Des coiffeuses sans-papiers du quartier de Château d'Eau à Paris et la CGT du commerce, qui les soutient, ont porté plainte début août pour "traite d'êtres humains, travail dissimulé et faillite frauduleuse", a indiqué le syndicat vendredi lors d'une conférence de presse.
Depuis le 24 juillet, une vingtaines de salariées originaires de la Côte d'Ivoire, de la Guinée, du Nigeria ou du Mali, occupent à tour de rôle leur salon au 57, boulevard de Strasbourg, près de la Gare de l'Est. Elles étaient payées "à la tâche" (ce qui est illégal) près de 400 euros par mois en travaillant 7 jours sur 7, de 9H à 23H le soir.
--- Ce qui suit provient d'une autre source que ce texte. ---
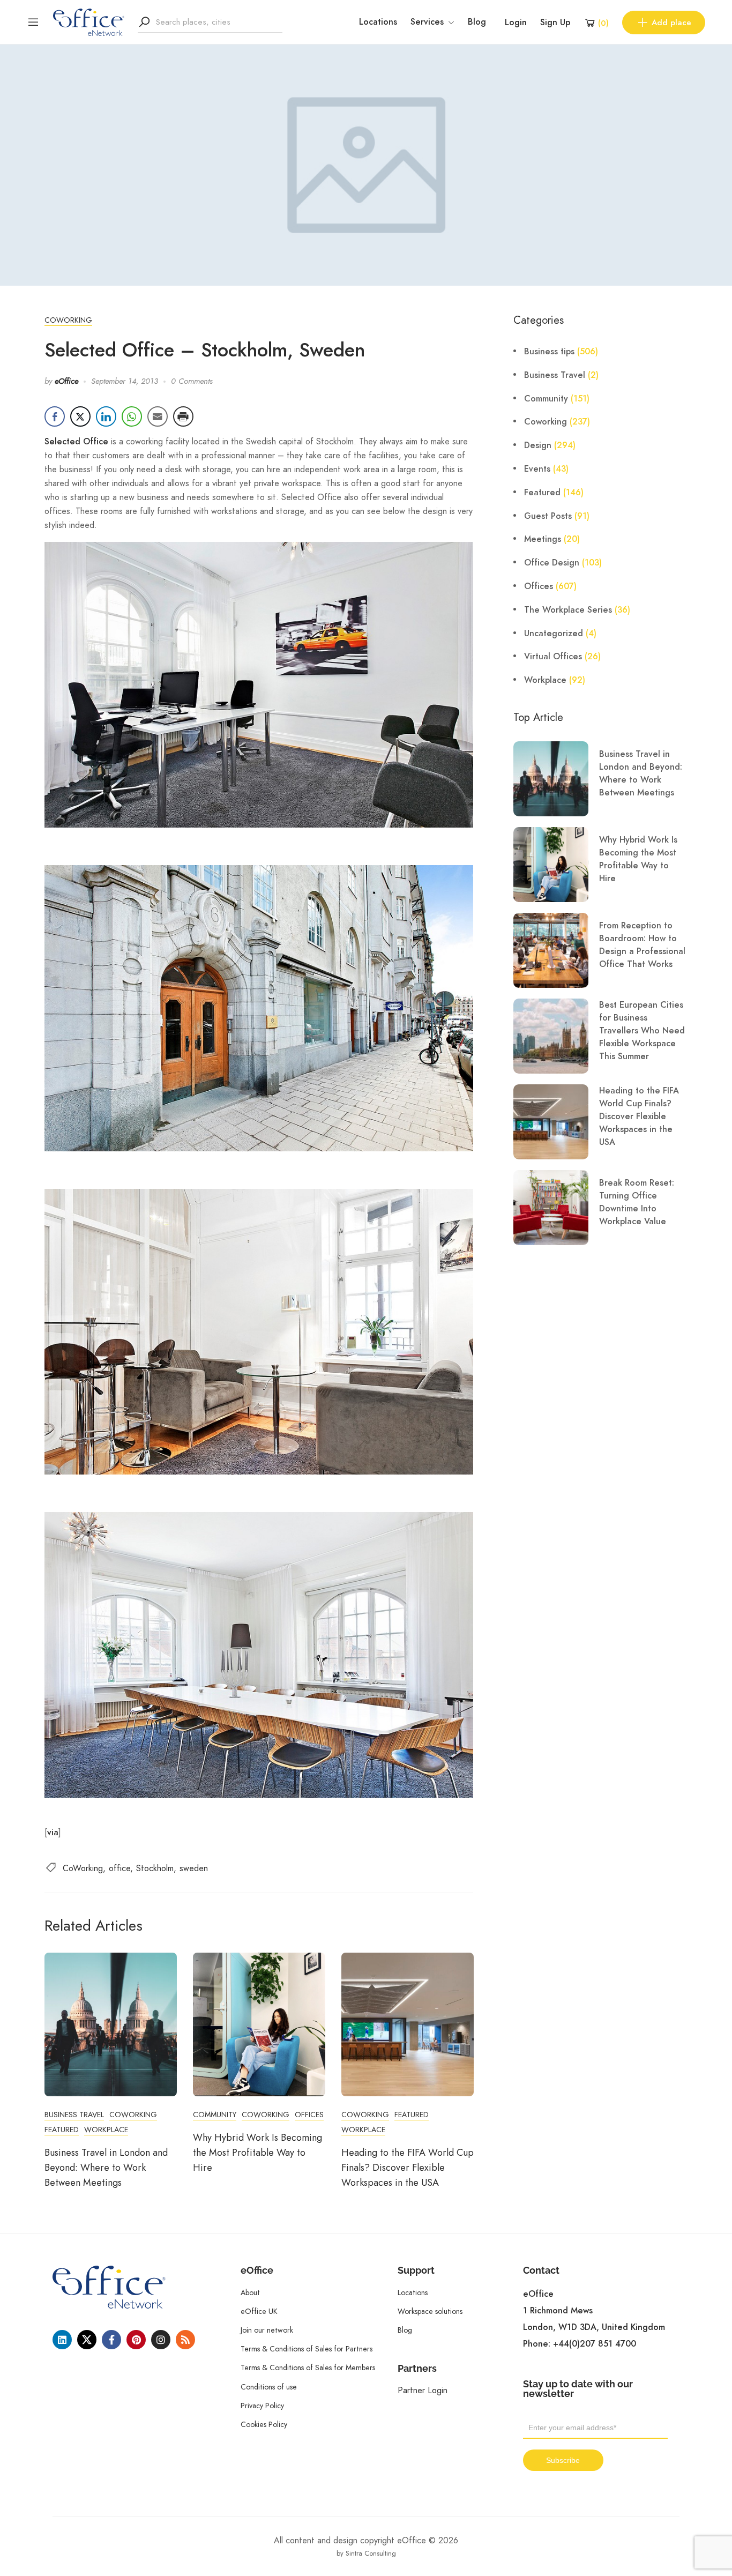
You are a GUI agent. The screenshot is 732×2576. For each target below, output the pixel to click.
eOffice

Elles se sont mises en grève le 22 mai et ont obtenu début juin, sous la pression de la CGT, des contrats de travail.
Mais, le 8 juillet, l'employeur a déposé le bilan. Salariées et CGT ont alors porté plainte le 6 août pour "traite d'êtres humains, faillite frauduleuse, escroquerie, conditions de travail indignes, abus de vulnérabilité, rétribution inexistante ou insuffisante", selon la CGT.
"On est dans un véritable système d'exploitation organisé de travailleurs vulnérables. Elles travaillent dans des conditions déplorables avec des produits chimiques achetés à bas prix", a déclaré Marilyne Poulain, responsable à la CGT du commerce parisien lors de la conférence de presse organisée dans le salon de coiffure. "C'est une zone de non-droit du travail. Il faut que les services de police enquêtent et assurent la protection de ces salariés", a-t-elle insisté.
Aminata (Guinée, 19 ans), Massandie (de Côte d'Ivoire, 25 ans), Aïcha (du Mali, 42 ans) témoignent toutes des intimidations des nombreux exploitants de salons du quartier. "On nous dit que c'est une cause perdue. Gagner le Smic à Château d'Eau, ce n'est pas possible ! Si nous perdons cette lutte pour obtenir des indemnités et des papiers, cela enverra un très mauvais signal pour les gens qui travaillent ici", a souligné Massandie. "Ils se moquent de nous et nous disent qu'on ne va plus jamais trouver du travail sur le boulevard", a poursuivi Aminata.
Dans l'après-midi, la CGT a écrit une lettre ouverte au Préfet de police de Paris, lui demandant une "protection immédiate" pour les salariés "par l'obtention d'un titre de séjour".
La CGT rappelle que dans la circulaire Besson (février 2009), "il est important que le salarié qui porte plainte puisse avoir accès au travail pour sortir du milieu dans lequel il a subi une exploitation" et "ne pas renouer avec le milieu de la traite ou de la prostitution".